Esophageal dysphagia refers to the sensation of food sticking or getting caught in the base of your throat or in your chest after you've started to swallow. Some of the causes of esophageal dysphagia include:
· Achalasia. When the lower esophageal muscle (sphincter) doesn't relax properly to let food enter the stomach, it can cause food to come back up into the throat. Muscles in the wall of the esophagus might be weak as well, a condition that tends to worsen over time.
· Diffuse spasm. This condition causes high-pressure, poorly coordinated contractions of the esophagus, usually after swallowing. Diffuse spasm affects the involuntary muscles in the walls of the lower esophagus.
· Esophageal stricture. A narrowed esophagus (stricture) can trap large pieces of food. Tumors or scar tissue, often caused by gastroesophageal reflux disease (GERD), can cause narrowing.
· Esophageal tumors. Difficulty swallowing tends to get progressively worse when esophageal tumors are present due to narrowing of the esophagus.
· Foreign bodies. Sometimes food or another object can partially block the throat or esophagus. Older adults with dentures and people who have difficulty chewing their food may be more likely to have a piece of food become lodged in the throat or esophagus.
· Esophageal ring. A thin area of narrowing in the lower esophagus can cause difficulty swallowing solid foods off and on.
· GERD. Damage to esophageal tissues from stomach acid backing up into the esophagus can lead to spasm or scarring and narrowing of the lower esophagus.
· Eosinophilic esophagitis. This condition, which might be related to a food allergy, is caused by too many cells called eosinophils in the esophagus.
· Scleroderma. Development of scar-like tissue, causing stiffening and hardening of tissues, can weaken the lower esophageal sphincter. As a result, acid backs up into the esophagus and causes frequent heartburn.
· Radiation therapy. This cancer treatment can lead to inflammation and scarring of the esophagus.
It is worth noting that pain when swallowing (odynophagia) is different from dysphagia, but it is possible to have both at the same time. And, globus is the sensation of something being stuck in the throat.

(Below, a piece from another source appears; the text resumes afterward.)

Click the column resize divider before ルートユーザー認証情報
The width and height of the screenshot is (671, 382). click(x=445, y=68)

Dysphagia has many possible causes and happens most frequently in older adults. Any condition that weakens or damages the muscles and nerves used for swallowing may cause dysphagia. For example, people with diseases of the nervous system, such as cerebral palsy or Parkinson’s disease, often have problems swallowing. Additionally, stroke or head injury may weaken or affect the coordination of the swallowing muscles or limit sensation in the mouth and throat.
People born with abnormalities of the swallowing mechanism may not be able to swallow normally. Infants who are born with an opening in the roof of the mouth (cleft palate) are unable to suck properly, which complicates nursing and drinking from a regular baby bottle.

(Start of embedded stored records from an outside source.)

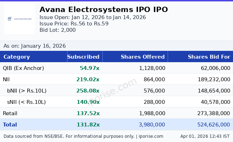Screen dimensions: 233x142
Task: Click the Shares Offered column header
Action: tap(143, 57)
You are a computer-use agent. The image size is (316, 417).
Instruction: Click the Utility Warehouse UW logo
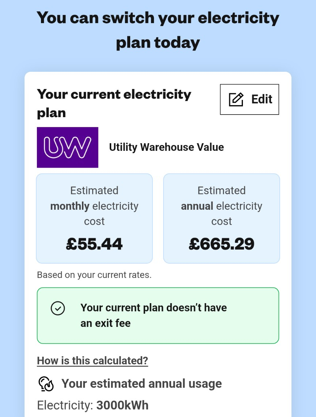[x=68, y=147]
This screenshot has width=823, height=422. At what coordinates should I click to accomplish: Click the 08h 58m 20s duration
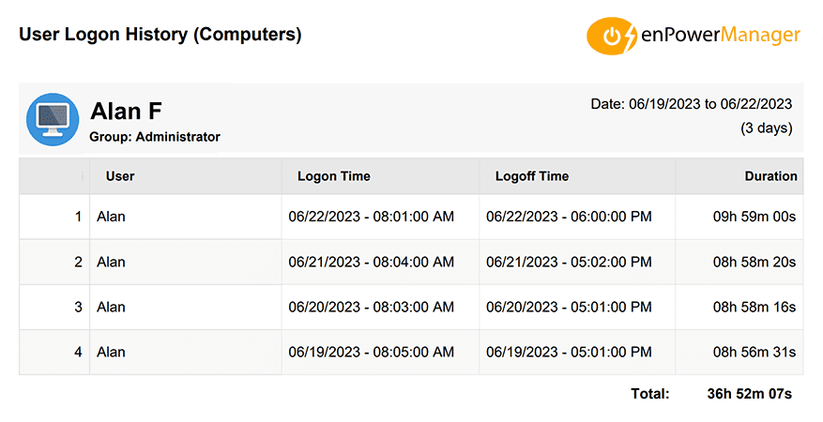click(x=754, y=263)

In addition, cancer of the head, neck, or esophagus may cause swallowing problems. Sometimes the treatment for these types of cancers can cause dysphagia. Injuries of the head, neck, and chest may also create swallowing problems. An infection or irritation can cause narrowing of the esophagus. Finally, for people with dementia, memory loss and cognitive decline may make it difficult to chew and swallow.